Бог — это выдумка, но отражения его в живом опыте реальны, хотя и смутны. То же и Человек. Никто никогда не встречал ни Бога, ни Человека; но обычные, конкретные люди, мужчины и женщины, реально переживают то, что они интерпретируют как священное или нравственное. Ницше отрицал интерпретацию, но признавал переживания (поступить иначе было бы ненаучно). Гуманизм должен преодолеть собственные ценности, приличные суррогатному божеству, и непосредственно заняться теми переживаниями, которые выводят нас за рамки неполноценной реальности повседневной жизни. Он должен стать более, а не менее ницшеанским, чем сам Ницше.
ЧУВСТВО МЕСТА
Рецензия на: Йозеф Геббельс. Михаэль: Роман. Нью-Йорк: AmokPress, 1987.

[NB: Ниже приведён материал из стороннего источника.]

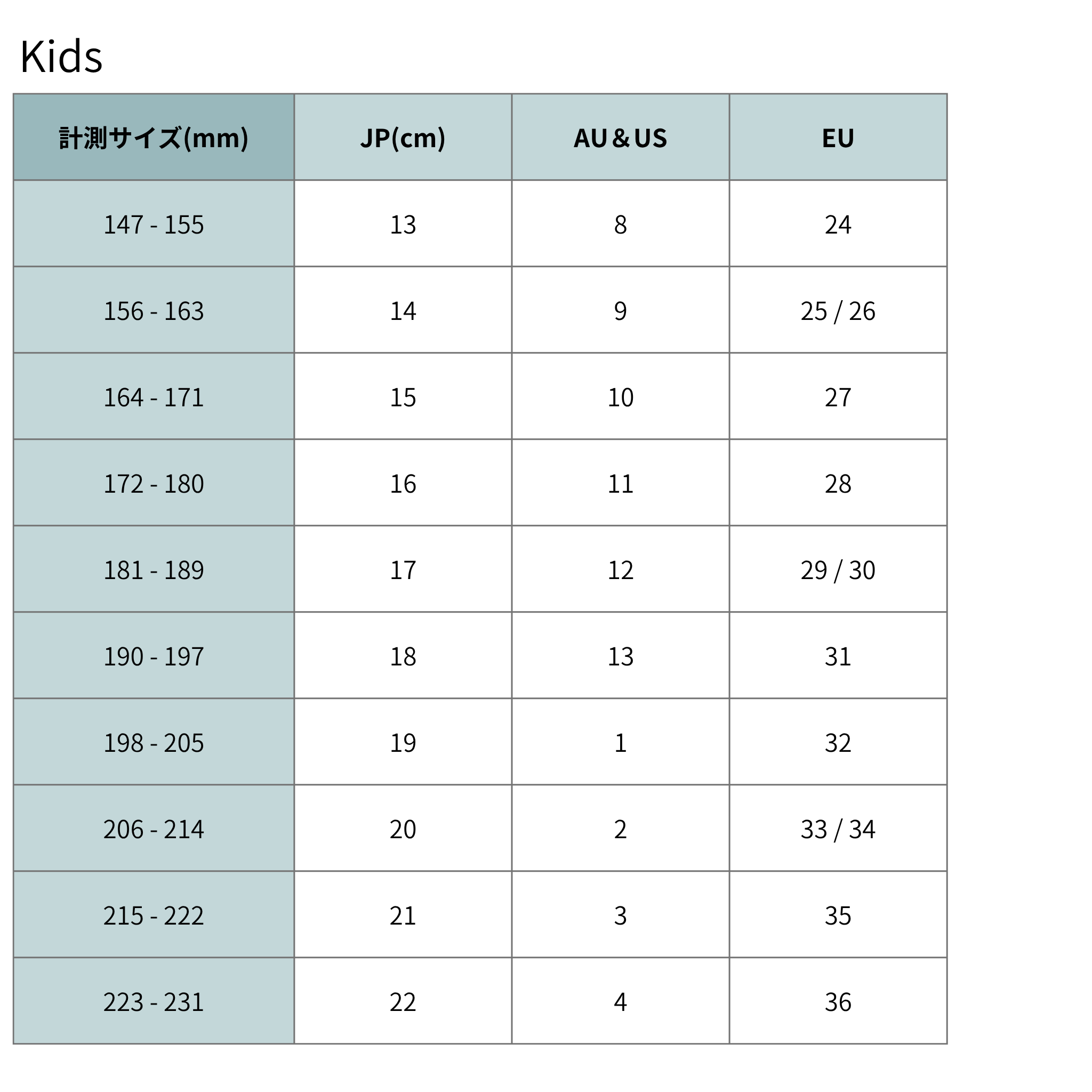Image resolution: width=1092 pixels, height=1092 pixels.
Task: Click the 181 - 189 measurement cell
Action: coord(154,569)
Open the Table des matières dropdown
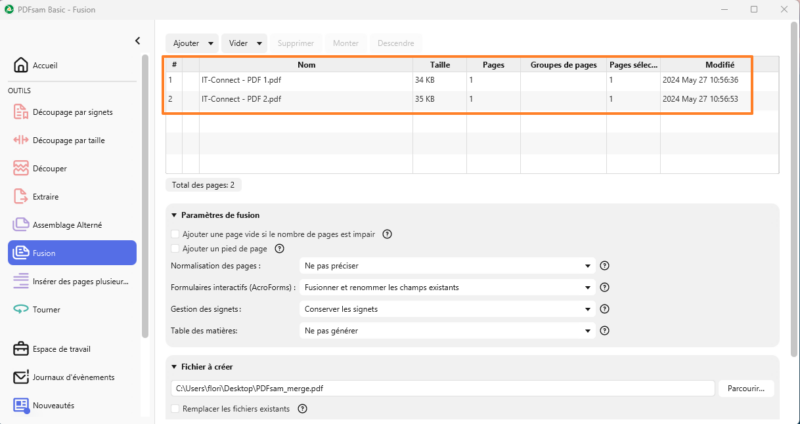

«Михаэль» — это полуавтобиографический роман в форме дневника, впервые вышедший в 20-х годах и написанный человеком, которому тоже было слегка за 20. Геббельс имел диплом литературного института, но вскоре оставил литературное поприще ради карьеры политического публициста. Книга явно написана молодым человеком и как роман не особенно хороша. В языке больше силы, чем свежести. Кто знает, может быть, Геббельс счел бы это комплиментом. Не считая определенной, хотя и ограниченной ценности как документа эпохи, ранее недоступного в английском переводе, книга интересна своим подозрительно современным масс-медийным чутьем. Но об этом — чуть ниже.
Михаэль, ветеран Первой мировой войны, начинает дневник, будучи гейдельбергским студентом. Заканчивается роман гибелью героя в аварии на руднике — после того, как, отбросив роль интеллектуала, он бросается в адскую действительность жизни немецкого пролетариата, чтобы лучше, даже и в буквальном смысле, ощутить «твердую почву родины». На первый взгляд сюжет — набор банальных стереотипов. Мечтательный студент, переживший то, перед чем пасует интеллектуализм, теряет интерес к лекциям, но обретает интерес к небу вокруг, к лесу, к озеру — и к подруге-студентке ХертеХольк, чьи глаза — «серовато-зеленые вместилища тайн».
Михаэль сочиняет эпическую драму о жизни Христа, где христианский бог показан как «бог силы. Он ненавидит дым ладана и бесчестие ползущих толп». По мере того как Михаэль осознает свое предназначение, Херта остается за бортом — не исключено, что к обоюдной радости. Михаэль пишет: «Я целуюХерту Хольк в ее мягкий мечтательный рот, оба мы смущены». И все. Не то чтобы Михаэль был неспособен на эмоциональный контакт: но он немецкий романтик. Летом, на острове в Северном море, его «лучшим другом» становится юноша по имени Густав Адольф. Густав, судя по всему, весьма пораженный внешностью Михаэля, впоследствии пишет ему: «Ты все еще такой же загорелый, как был?»
Глубинная страсть Михаэля — это политика. Социалист, он видит борьбу между трудом и деньгами — но не борьбу за деньги: это был бы марксизм, «доктрина денег и животов», где «человек рассматривается как машина». В этом Геббельс предвосхищает романтизм «новых левых», их неприязнь к отчужденному труду и отчужденной культуре. И это не единственный современный мотив у романиста времен Веймарской республики. Михаэль замечает: «Во мне поднимается крестьянская кровь», — как многие феминистки и защитники природы, он отождествляет социальное спасение с возобновлением связи с природой. Хотя конкретные роли, которые Михаэль отводит женскому полу, сегодня вызвали бы разногласия, но, как и современные радикальные феминистки, он постулирует фундаментальную дихотомию мужского и женского восприятия.